Oct 17, 2015 at 21:15	comment	added	Vladimir S Matveev		Robert, I read his answer differently, I assumed that the author asks whether the 4th power of the distance function in an arbitrary finsler metric is smooth. If your version of his answer is true, my answer is indeed irrelevant. Let us wait the comment or the explanation of the author
Oct 17, 2015 at 20:57	comment	added	Robert Bryant		I'm sorry, but I don't understand this answer. The OP is not considering an arbitrary smooth norm, but one that is a 4th root of a smooth, strictly convex, quartic differential form.

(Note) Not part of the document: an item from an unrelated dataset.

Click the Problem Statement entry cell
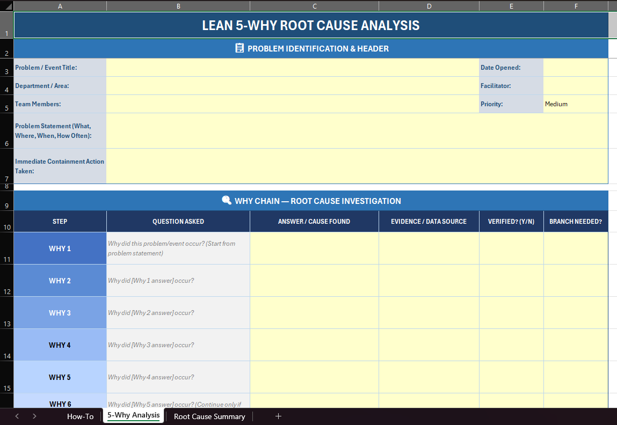This screenshot has width=617, height=425. 357,130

For example, when $$ds = \bigl(dx^4 + 6A dx^2dy^2+dy^4\bigr)^{1/4}$$ (in the standard $xy$-plane) with $A$ a constant satisfying $0<A<1$ (which ensures strict convexity), then this defines a Minkowski-Finsler metric on the plane for which the distance from the origin is $$\rho=\bigl (x^4 + 6A x^2y^2+y^4\bigr)^{1/4},$$ so $\rho^4$ is a smooth function.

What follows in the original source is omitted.